Belichick also touched on some of the football-specific areas in which Fairbanks had a big influence in the 1970s.
"They were things that stood the test of time and have been a big principle of this league for many, many years, [with] the disciples and people with him -- 3-4 defense, the way he organized the draft, personnel meetings," he said.
Fairbanks also coached the Oklahoma Sooners from 1967-72, and famously gave offensive coordinator Barry Switzer the nod in 1970 to implement the wishbone offense, which turned Oklahoma into an offensive powerhouse for the next two decades.
Fairbanks came to Oklahoma as part of Jim Mackenzie's staff in 1966, and became head coach after Mackenzie died suddenly from a heart attack a year later.
The Sooners went 10-1 and beat Tennessee in the Orange Bowl in Fairbanks' first year. But the program sputtered in the late '60s, as "Chuck Chuck" bumper stickers began to pop up all over the state. After another slow start in 1970, Switzer convinced Fairbanks to turn to the wishbone, which Texas had invented and been running to great success. The Longhorns annihilated Oklahoma's new offense the following week.
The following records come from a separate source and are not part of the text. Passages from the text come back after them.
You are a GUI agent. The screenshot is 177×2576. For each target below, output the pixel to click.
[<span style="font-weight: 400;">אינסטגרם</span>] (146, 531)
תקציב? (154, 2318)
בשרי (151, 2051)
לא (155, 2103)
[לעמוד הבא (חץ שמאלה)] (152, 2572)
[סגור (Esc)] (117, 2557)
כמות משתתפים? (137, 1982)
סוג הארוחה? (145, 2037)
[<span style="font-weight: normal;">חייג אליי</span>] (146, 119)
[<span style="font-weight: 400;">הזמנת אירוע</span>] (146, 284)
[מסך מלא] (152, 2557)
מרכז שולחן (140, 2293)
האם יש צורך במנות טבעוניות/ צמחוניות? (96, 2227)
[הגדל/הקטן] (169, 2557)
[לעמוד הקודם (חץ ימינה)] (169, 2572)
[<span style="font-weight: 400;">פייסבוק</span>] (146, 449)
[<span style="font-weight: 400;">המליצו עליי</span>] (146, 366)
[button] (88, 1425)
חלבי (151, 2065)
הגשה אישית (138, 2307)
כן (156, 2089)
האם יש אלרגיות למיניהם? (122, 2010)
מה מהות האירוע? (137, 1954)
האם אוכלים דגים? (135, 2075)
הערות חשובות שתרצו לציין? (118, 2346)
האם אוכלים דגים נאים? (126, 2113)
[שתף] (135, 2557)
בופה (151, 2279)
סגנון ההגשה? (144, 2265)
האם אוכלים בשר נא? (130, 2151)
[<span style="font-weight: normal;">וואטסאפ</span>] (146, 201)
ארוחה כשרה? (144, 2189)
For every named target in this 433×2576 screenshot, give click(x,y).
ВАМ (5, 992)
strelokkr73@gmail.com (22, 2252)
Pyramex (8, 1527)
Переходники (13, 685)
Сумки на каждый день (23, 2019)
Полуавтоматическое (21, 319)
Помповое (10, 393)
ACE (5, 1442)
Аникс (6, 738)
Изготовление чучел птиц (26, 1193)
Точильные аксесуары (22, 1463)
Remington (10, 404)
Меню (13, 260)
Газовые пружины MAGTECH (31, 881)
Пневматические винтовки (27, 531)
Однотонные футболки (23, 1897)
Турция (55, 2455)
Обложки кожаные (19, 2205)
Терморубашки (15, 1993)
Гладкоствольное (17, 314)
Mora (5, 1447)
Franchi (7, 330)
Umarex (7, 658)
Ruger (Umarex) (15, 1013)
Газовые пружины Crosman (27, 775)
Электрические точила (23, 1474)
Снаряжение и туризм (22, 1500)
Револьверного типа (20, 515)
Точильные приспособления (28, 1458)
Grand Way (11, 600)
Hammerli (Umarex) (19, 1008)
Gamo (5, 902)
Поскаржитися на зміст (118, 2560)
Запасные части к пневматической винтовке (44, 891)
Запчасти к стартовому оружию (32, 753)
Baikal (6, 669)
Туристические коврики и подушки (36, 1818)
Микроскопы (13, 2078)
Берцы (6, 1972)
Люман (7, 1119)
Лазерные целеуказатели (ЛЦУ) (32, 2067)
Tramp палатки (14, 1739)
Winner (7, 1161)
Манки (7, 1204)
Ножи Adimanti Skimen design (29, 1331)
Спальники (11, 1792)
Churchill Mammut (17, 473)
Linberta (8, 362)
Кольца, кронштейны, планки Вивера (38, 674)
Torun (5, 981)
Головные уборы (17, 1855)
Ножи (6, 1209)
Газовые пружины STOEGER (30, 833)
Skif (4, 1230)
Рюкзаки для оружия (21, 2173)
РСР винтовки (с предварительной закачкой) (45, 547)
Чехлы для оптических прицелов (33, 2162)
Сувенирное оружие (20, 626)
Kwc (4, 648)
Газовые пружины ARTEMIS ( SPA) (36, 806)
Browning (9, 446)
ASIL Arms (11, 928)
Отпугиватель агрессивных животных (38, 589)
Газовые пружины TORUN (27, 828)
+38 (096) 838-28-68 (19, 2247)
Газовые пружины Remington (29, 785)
But the wishbone gradually took shape, and it would be seven years before the Sooners would lose to Texas again.
In six seasons as Oklahoma's head coach, Fairbanks won three Big Eight titles and 52 games, but a loss was the most famous college game he coached. In the 1971 "Game of the Century," Fairbanks' second-ranked Sooners held a fourth-quarter lead over Nebraska. But the top-ranked Huskers rallied with a game-winning touchdown drive and went on to capture the national championship.